Il ragionamento semmai dovrebbe essere opposto: rendiamoci conto che la trave, anzi il problema, è soltanto nostro. Come ha scritto ieri su queste pagine Fabrizio Forquet, siamo abilissimi nel farci harakiri. E in America il “suicidio economico collettivo” non solo non è ammesso ma è addirittura illegale. Quando si parla di trasporti pubblici, di accesso a posti pubblici, di tutela dell’ordine pubblico e così via, la linea è durissima, per una ragione semplice: non si può minacciare l’interesse collettivo per tutelare l’interesse del singolo, non si può provocare un danno economico alla comunità nel suo insieme, perché qualcuno pensa egoisticamente e ingiustamente solo e soltanto al suo interesse esclusivo.
In America è illegale prendere in ostaggio gli interessi degli altri per difendere i propri.

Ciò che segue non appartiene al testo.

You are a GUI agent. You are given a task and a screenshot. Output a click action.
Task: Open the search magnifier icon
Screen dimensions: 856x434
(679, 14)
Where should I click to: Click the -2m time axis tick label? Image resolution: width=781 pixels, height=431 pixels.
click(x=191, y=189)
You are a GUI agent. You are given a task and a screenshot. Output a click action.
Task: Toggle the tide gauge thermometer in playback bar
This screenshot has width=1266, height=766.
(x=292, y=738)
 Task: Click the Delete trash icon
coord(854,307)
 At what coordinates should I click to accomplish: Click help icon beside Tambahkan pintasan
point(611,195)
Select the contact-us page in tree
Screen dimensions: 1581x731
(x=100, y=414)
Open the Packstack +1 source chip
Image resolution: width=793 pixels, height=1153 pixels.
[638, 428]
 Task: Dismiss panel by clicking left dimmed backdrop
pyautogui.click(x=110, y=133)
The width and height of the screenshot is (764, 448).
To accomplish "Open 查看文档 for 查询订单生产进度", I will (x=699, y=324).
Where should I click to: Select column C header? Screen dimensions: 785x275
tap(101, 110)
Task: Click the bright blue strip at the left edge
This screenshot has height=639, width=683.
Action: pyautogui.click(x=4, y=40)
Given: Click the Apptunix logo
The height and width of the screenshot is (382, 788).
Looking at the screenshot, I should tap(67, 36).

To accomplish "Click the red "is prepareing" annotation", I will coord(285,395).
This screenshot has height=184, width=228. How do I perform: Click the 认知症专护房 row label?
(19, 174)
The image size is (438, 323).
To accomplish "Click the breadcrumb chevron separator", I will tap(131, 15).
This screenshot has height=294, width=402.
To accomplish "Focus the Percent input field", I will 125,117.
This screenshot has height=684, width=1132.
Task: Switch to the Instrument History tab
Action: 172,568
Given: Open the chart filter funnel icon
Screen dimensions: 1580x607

C’è uno sciopero in un’azienda privata? Benissimo. Il problema è dell’azienda e dei suoi dipendenti. Ci sono modi per imbarazzare nei servizi pubblici la controparte senza creare un danno, senza venire meno alla propria responsabilità? Torniamo al sindaco di New York Bill de Blasio e al suo litigio con il sindacato dei poliziotti dopo che aveva pronunciato secondo i poliziotti parole infuocate contro certi atteggiamenti razzisti: ci fu uno sciopero? No, semplicemente, ai funerali di un membro delle forze dell’ordine ucciso, centinaia di poliziotti hanno voltato le spalle al proprio sindaco. E quelle foto hanno fatto il giro del mondo. Molto più efficace, elegante e responsabile di uno sciopero vero e proprio. Ma qui ci fermiamo perché da noi la parola spetta al Parlamento: è giunto il momento di prendere atto che organizzare scioperi selvaggi è un atto di violenza contro l’interesse comune e dunque la collettività dovrà trovare il modo di proteggersi. Il nostro turismo, la nostra cultura sono beni essenziali per la nostra economia. Non stupiamoci perciò se per affluenza di turisti stranieri siamo dietro la Francia e la Spagna. Non c’era bisogno del New York Times per sapere in quali paesi le cose funzionano e a quali rischi si espone un turista straniero che voglia passare qualche giorno di vacanza nel nostro altrimenti bellissimo paese.